_EXCERPTED RECORDS_:
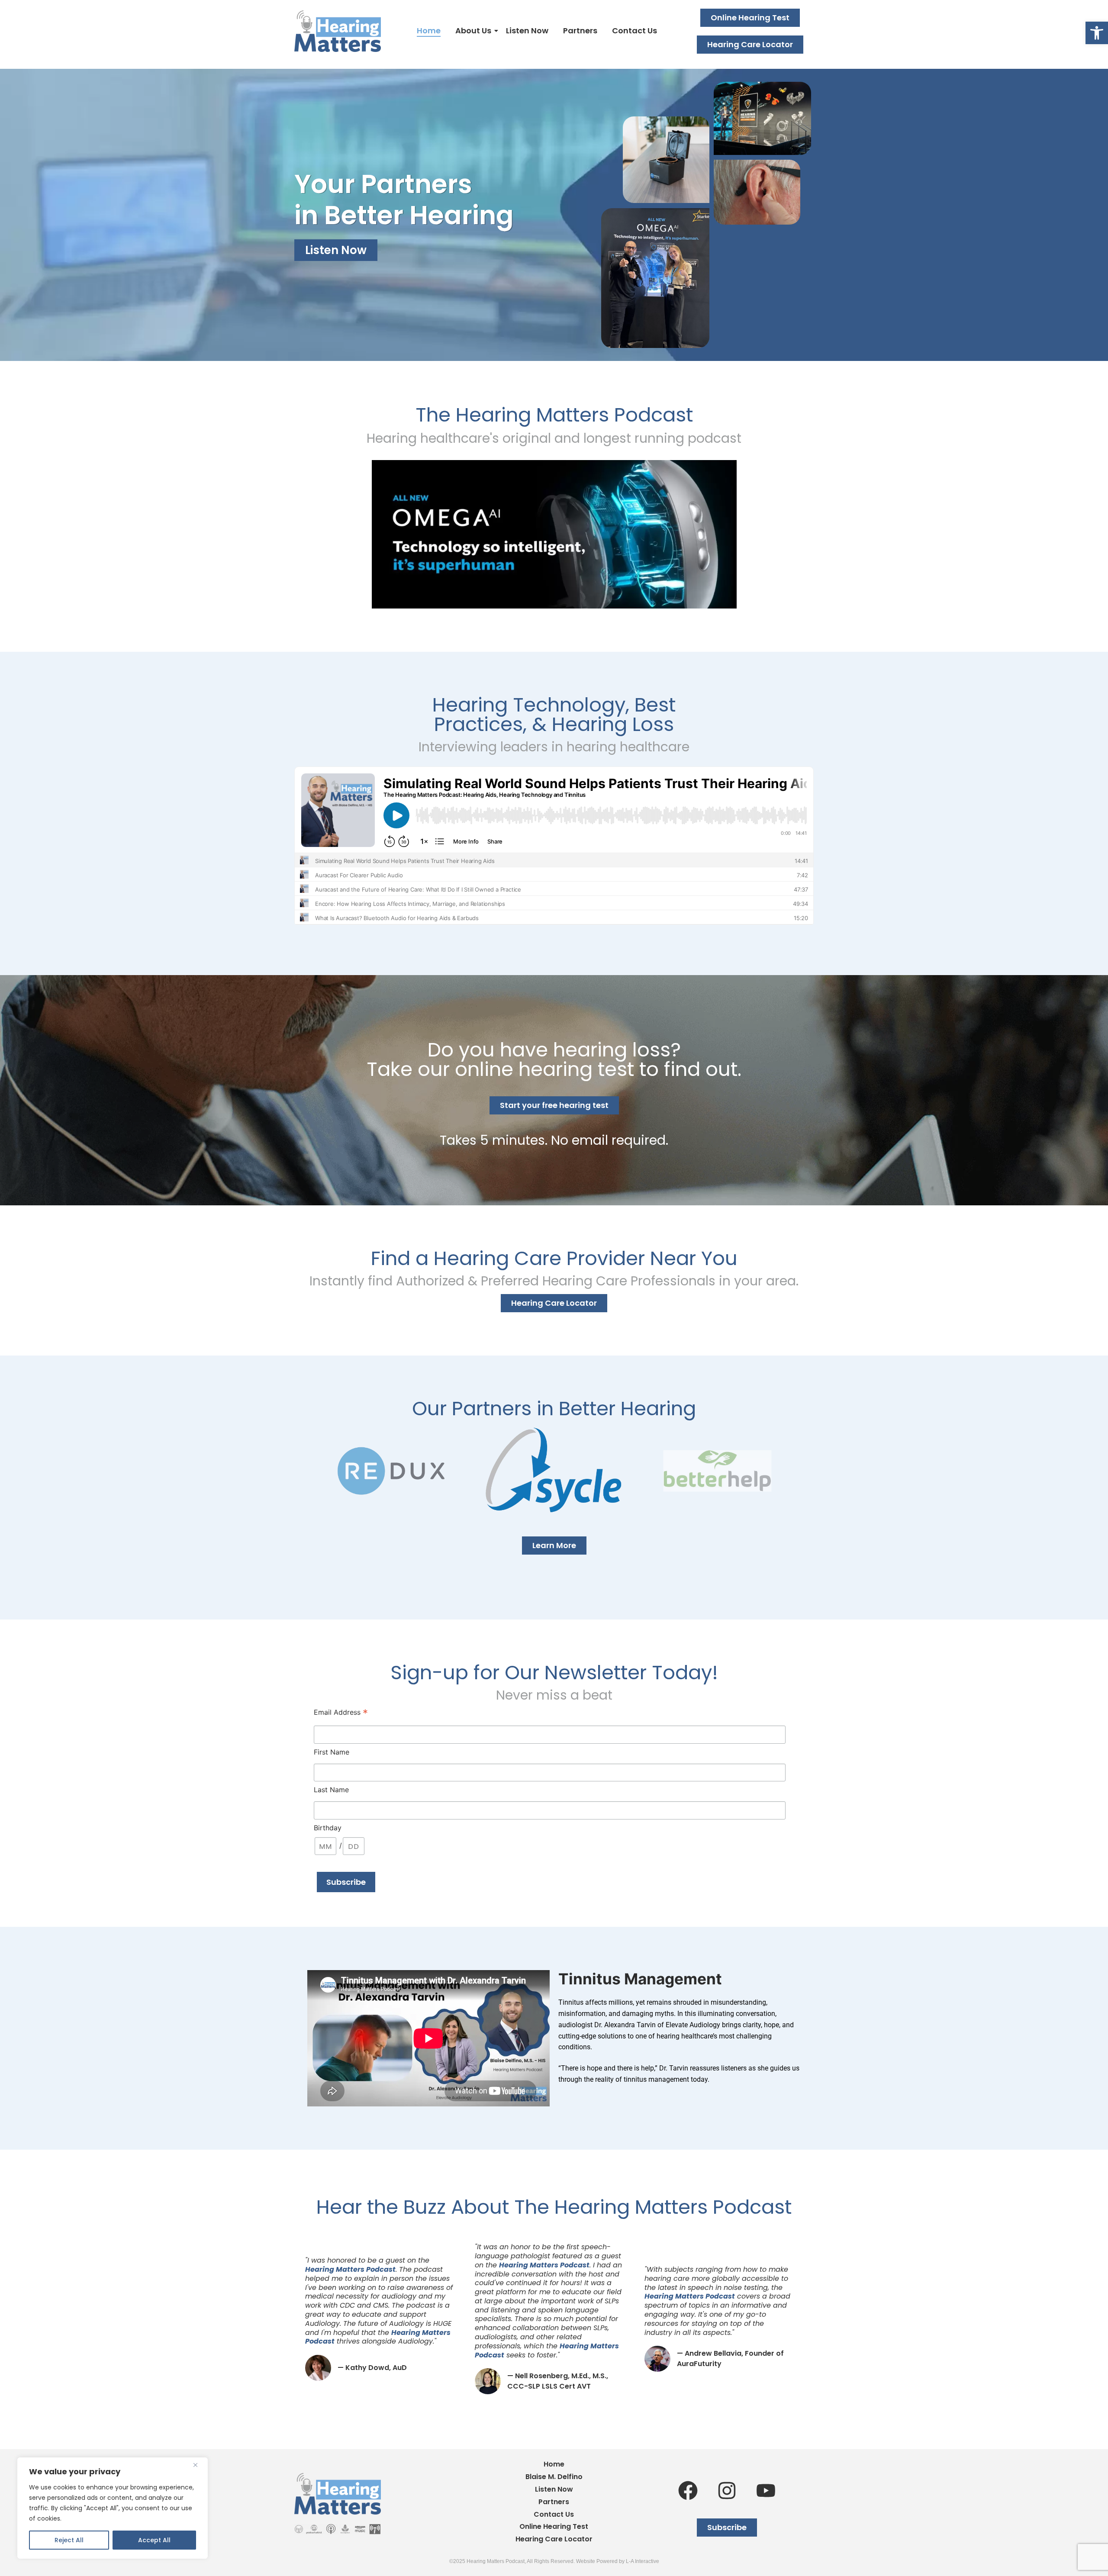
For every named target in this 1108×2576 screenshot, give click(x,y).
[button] (1096, 33)
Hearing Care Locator (554, 2539)
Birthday (327, 1827)
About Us (473, 30)
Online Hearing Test (553, 2526)
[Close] (198, 2465)
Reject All (69, 2540)
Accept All (154, 2540)
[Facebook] (688, 2490)
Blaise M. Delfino (554, 2477)
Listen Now (527, 30)
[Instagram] (727, 2490)
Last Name (331, 1789)
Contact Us (634, 30)
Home (429, 30)
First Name (331, 1752)
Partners (580, 30)
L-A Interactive (642, 2561)
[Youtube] (766, 2490)
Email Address (341, 1713)
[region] (112, 2508)
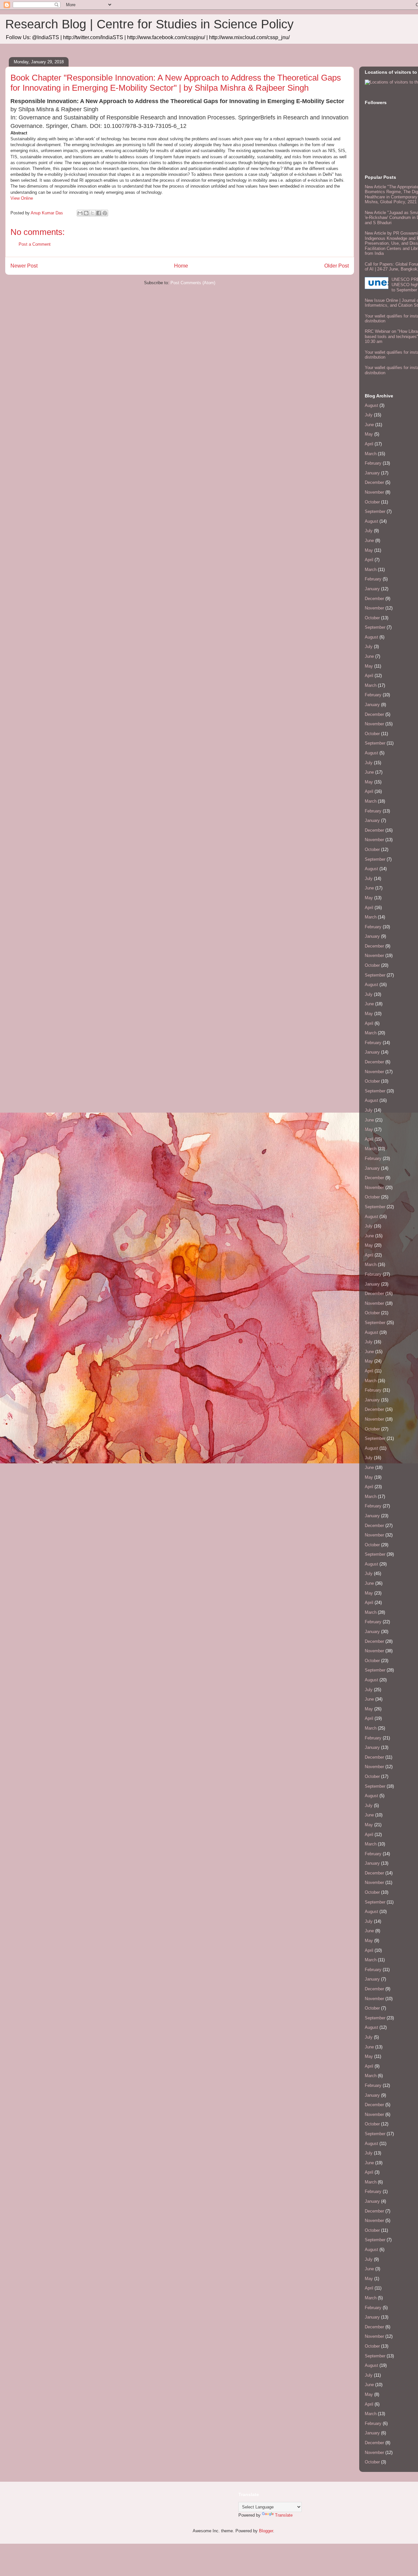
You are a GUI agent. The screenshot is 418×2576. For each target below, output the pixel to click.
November (374, 492)
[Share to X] (92, 213)
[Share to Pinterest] (105, 213)
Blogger (266, 2530)
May (369, 434)
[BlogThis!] (86, 213)
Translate (284, 2515)
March (371, 453)
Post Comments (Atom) (192, 282)
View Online (21, 198)
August (371, 405)
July (369, 414)
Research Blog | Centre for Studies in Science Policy (149, 24)
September (375, 511)
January (372, 472)
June (369, 424)
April (369, 443)
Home (181, 266)
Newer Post (24, 266)
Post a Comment (35, 244)
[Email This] (80, 213)
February (373, 463)
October (372, 502)
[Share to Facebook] (98, 213)
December (374, 482)
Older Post (336, 266)
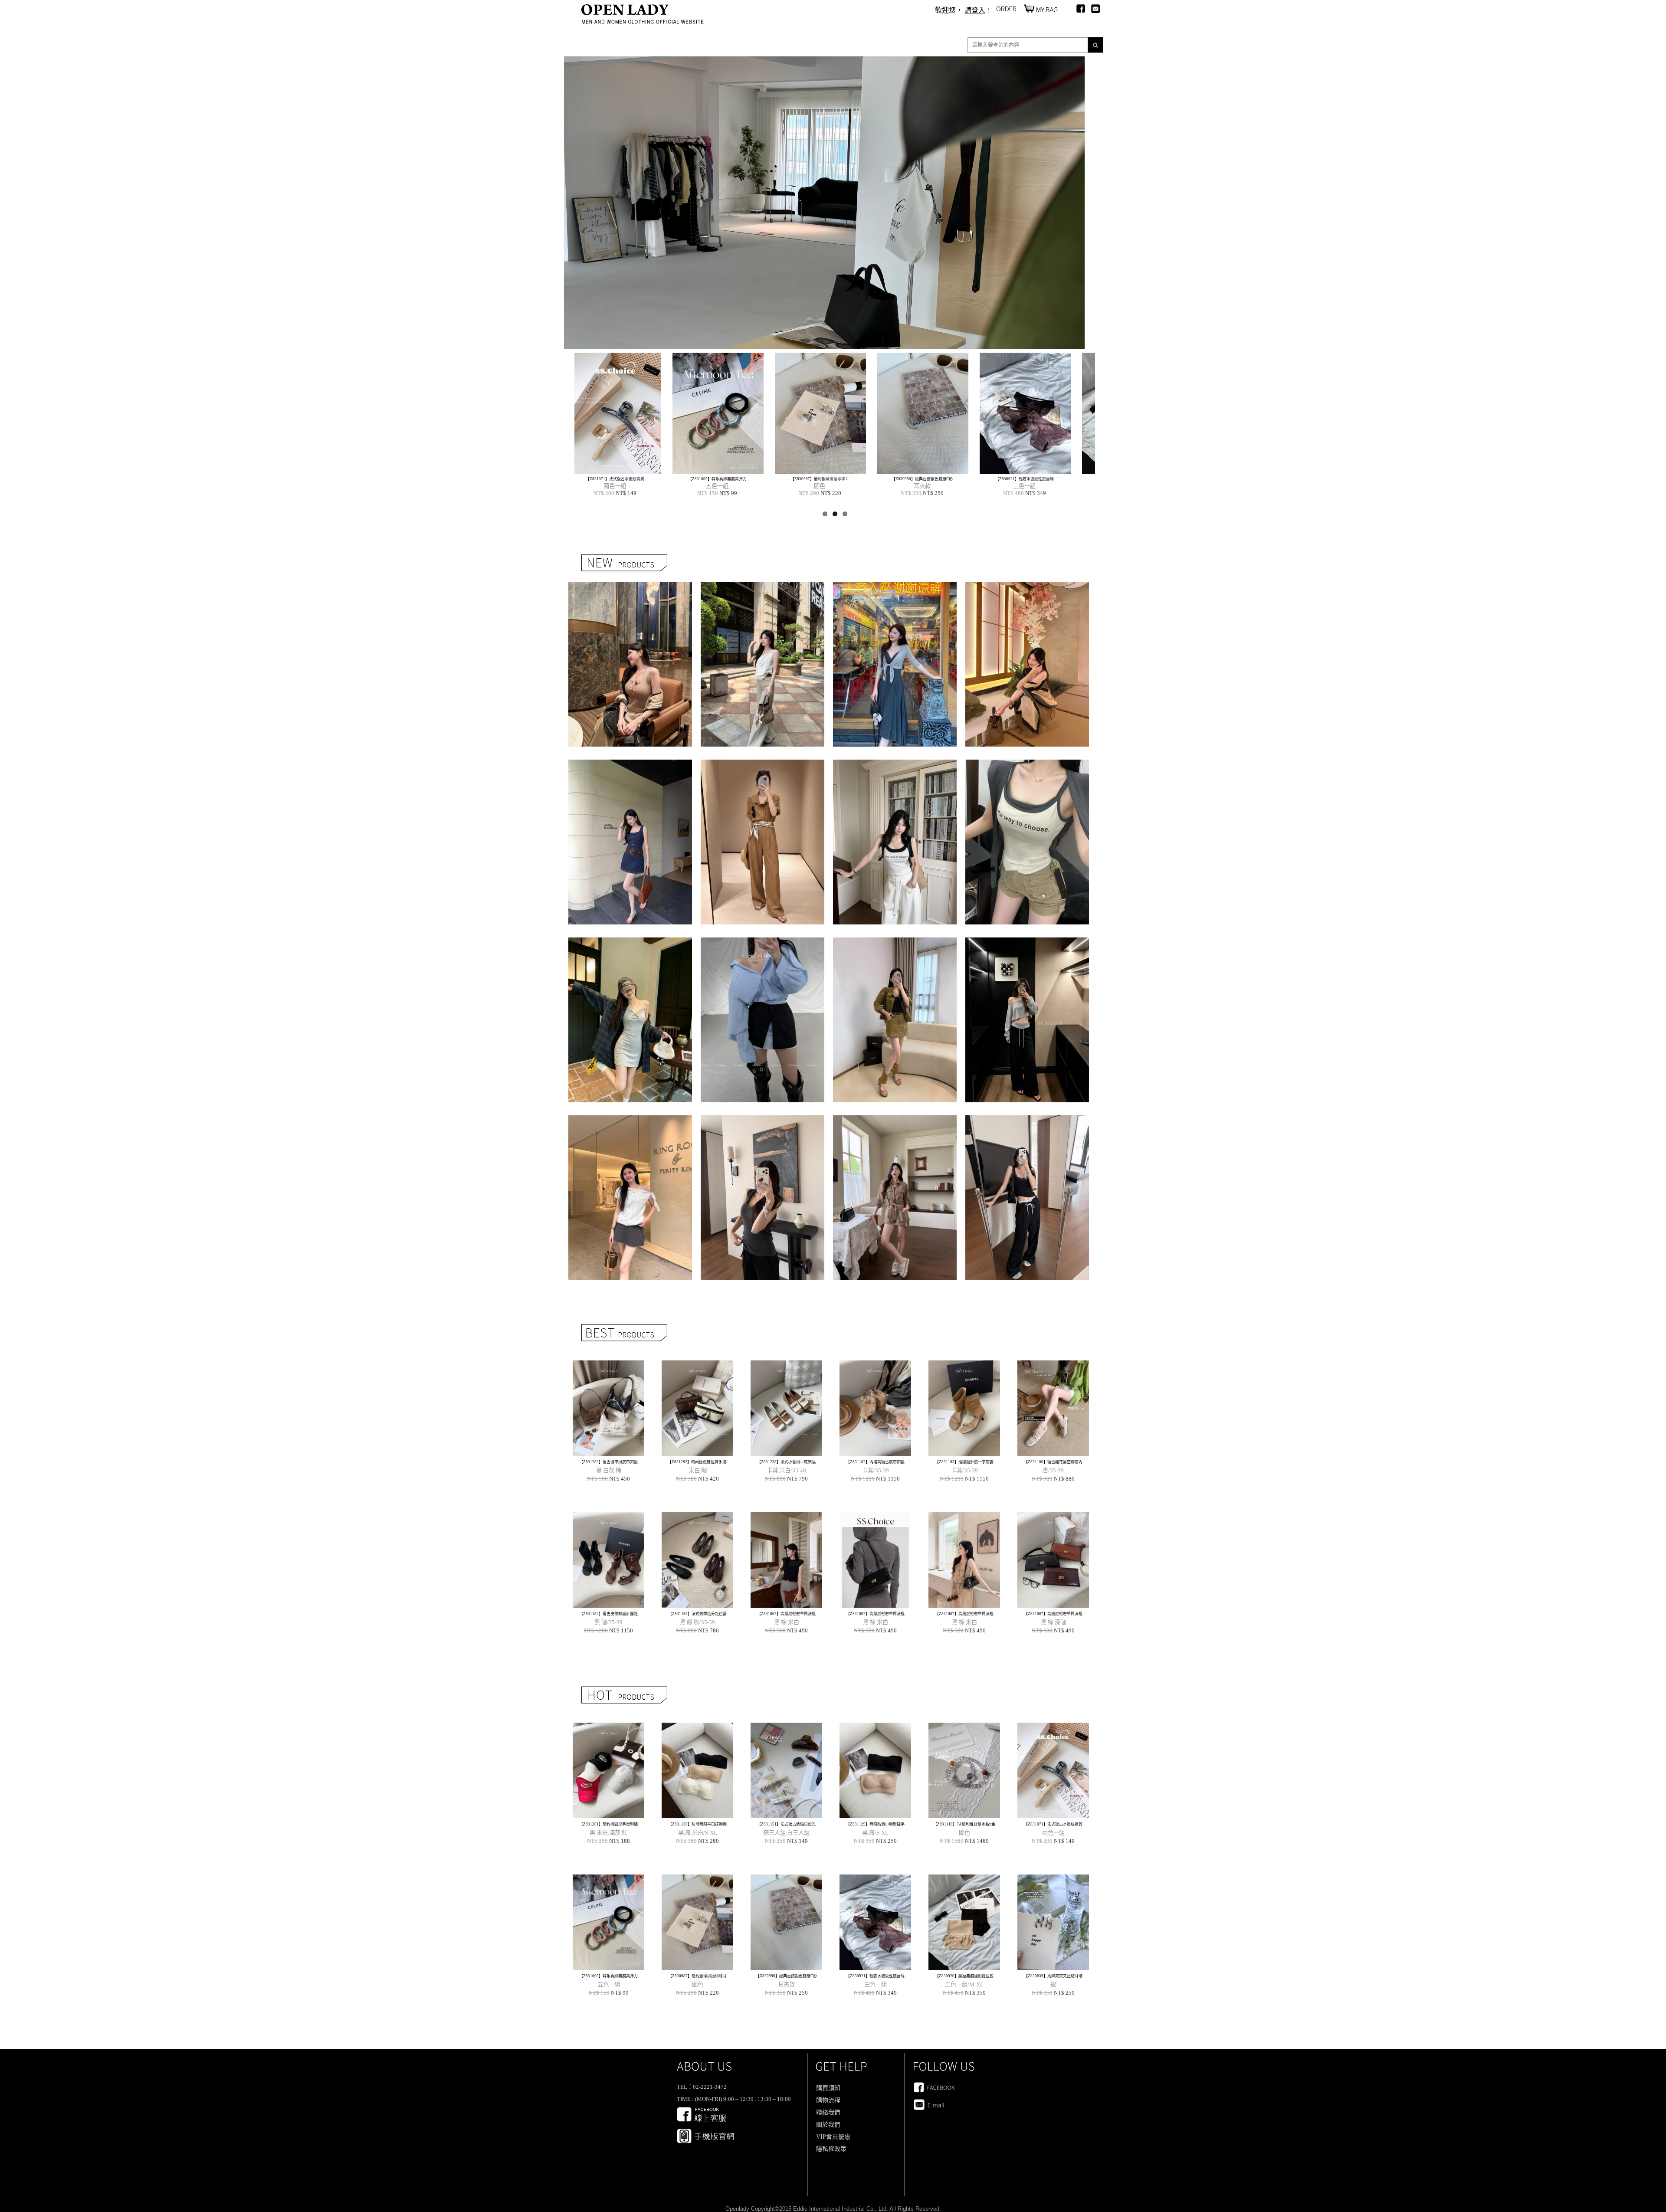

_WHAT YOU HAVE TO DO_: With "Share" as the word to match, copy each line of the records that has it.

_ANSWER TO THIS TASK_:
[Share to X] (92, 213)
[Share to Pinterest] (105, 213)
[Share to Facebook] (98, 213)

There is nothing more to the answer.